Whether it is a standard based SPARQL, SQL, TMQL, XQuery language, or a more graph oriented query language like GraphQL (former Facebook Query language), Gremlin and Cypher, the end user (developer) has to write down the query in some form according to the formal system of the language. That also implies that you do know your data model in some detail, i.e. structural form of data, instances vs object types, and kind of connections/links. This is essential to describe your query in the language.
Therefore all Query Languages are dependent on their data model and naturally they also carry the deficiencies of their data model and several quirks of their vendor. So in my opinion that is where all bets are off. Better show me a new data model, describe how it deviates from other established data models, in what terms it is better and most important the functional operations, the basic mechanisms behind the implementation of a query language that is based on this data model.
Speaking about HypergraphQL, and former Facebook GraphQL that is not something new. They originate from Freebase MQL language, which according to Barak Michener, a former employer of Metaweb Technologies and later on of Google, it was mainly developed in the period between 2006-2008 to elevate GQL a query language for a kind of triple store database (graphd).
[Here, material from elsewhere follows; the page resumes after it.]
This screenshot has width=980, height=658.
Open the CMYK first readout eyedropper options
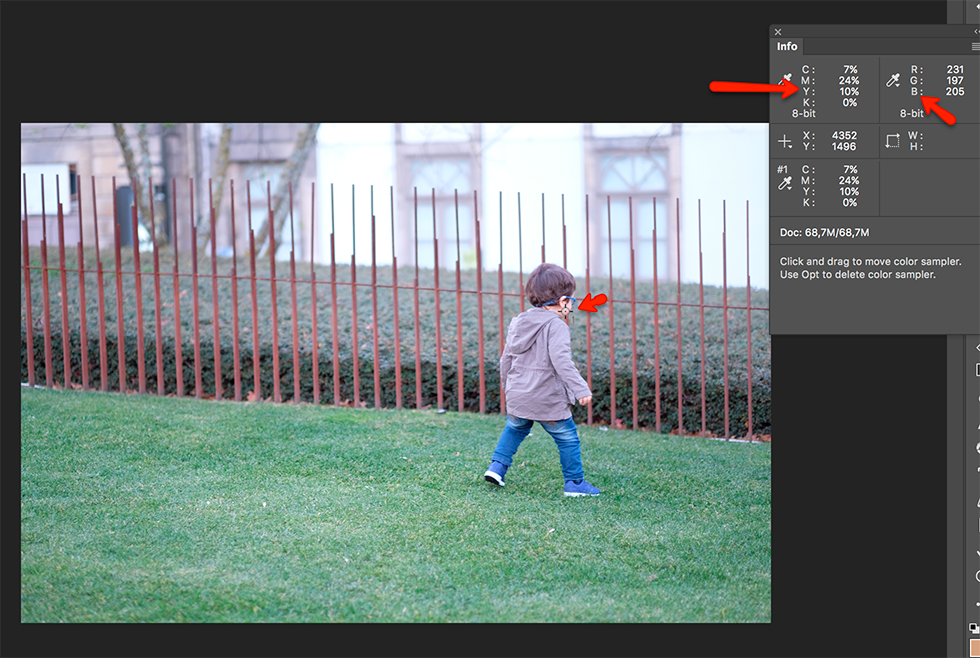(787, 81)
And if we decide to search further back MQL approach looks like the Query by Example (QBE) language for relational databases that was devised during the mid-1970s, I still remember Ashton-Tate dBase product that I was playing with as a BSc student.
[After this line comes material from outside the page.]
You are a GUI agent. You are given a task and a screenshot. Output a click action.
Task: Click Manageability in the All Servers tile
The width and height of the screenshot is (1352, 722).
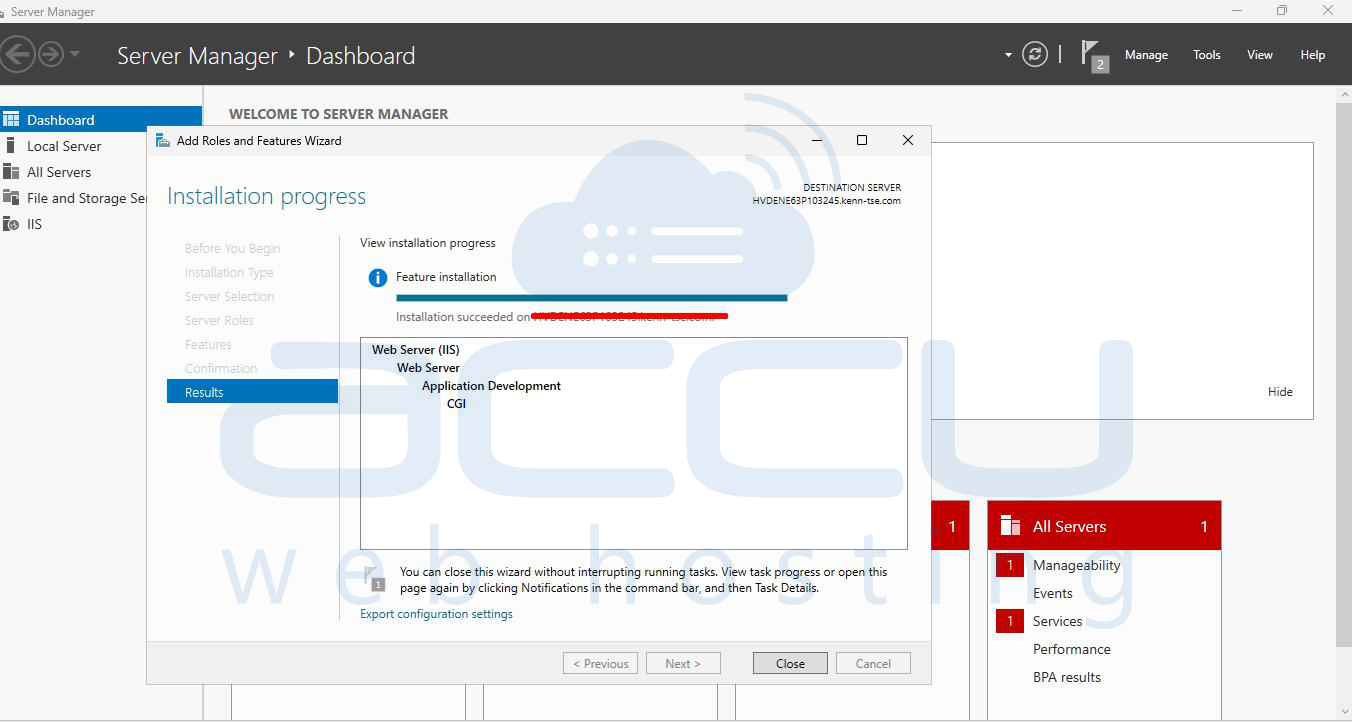[x=1076, y=565]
But what really puzzles me is that I hardly see a strong mathematical foundation, e.g. like Codd’s relational algebra, that covers important features of all these query languages I mentioned above. I am specifically referring to:
- closed vs open world assumption
- closure under operations
- constrains
- updates
- joins
That is why in a previous article of mine I have proposed to return back to the roots and investigate better the Relational Algebra and these reasons that made both SQL and NoSQL DBMS to deviate from the original relational model path.
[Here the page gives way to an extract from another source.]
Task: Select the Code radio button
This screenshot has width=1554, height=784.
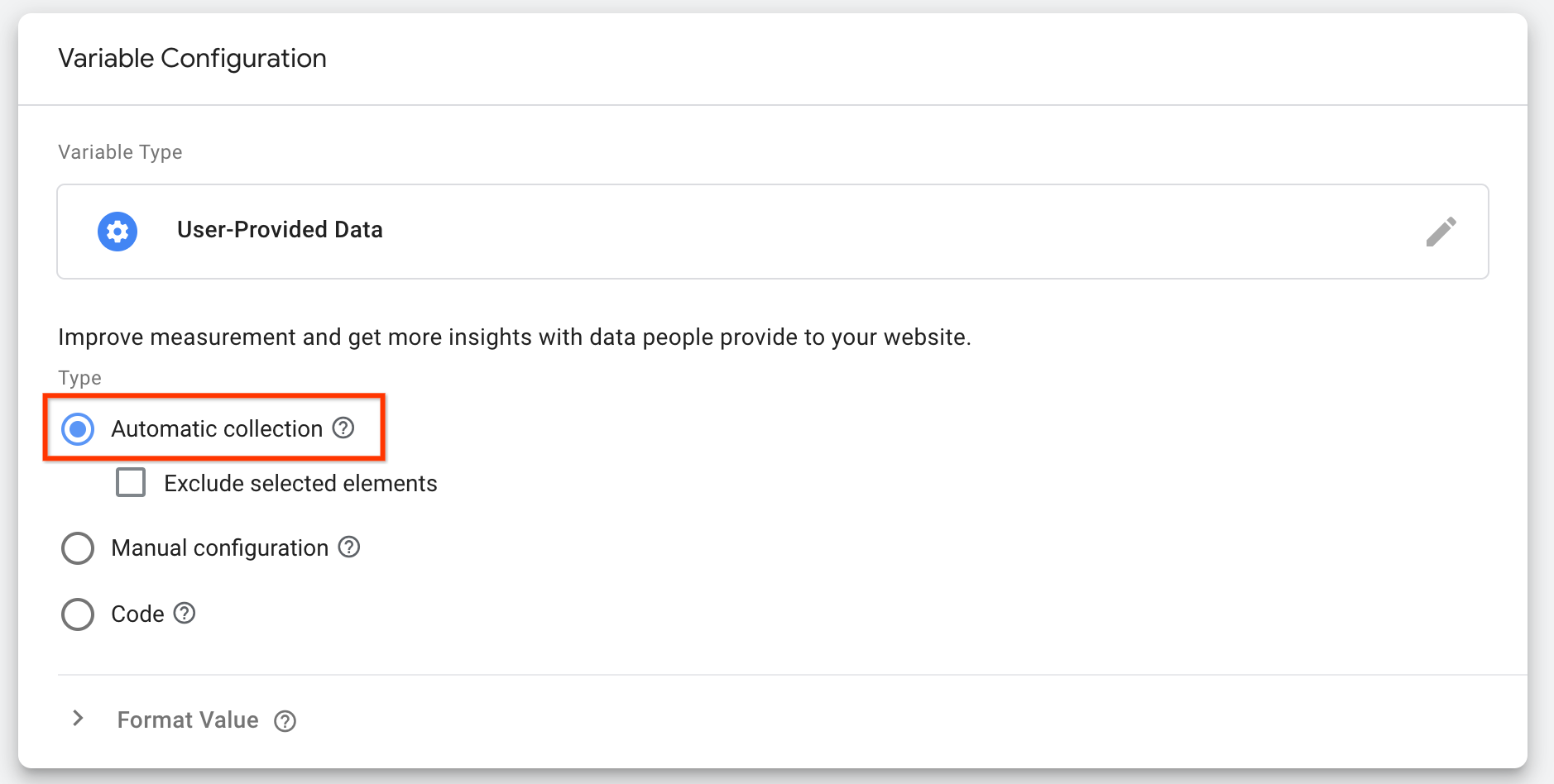Action: click(78, 614)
For those that follow my posts, they are aware that I am not speaking purely from a theoretical point of view. There is an alternative data model (R3DM/S3DM) that I propose, a particular software technology based on this (Associative Semiotic Hypergraph) and two prototypes (TRIADB, HyperMorph) implemented and demonstrated with an intuitive functional declarative way to query things. Nevertheless performance is a top priority, and that is what I am currently investigating.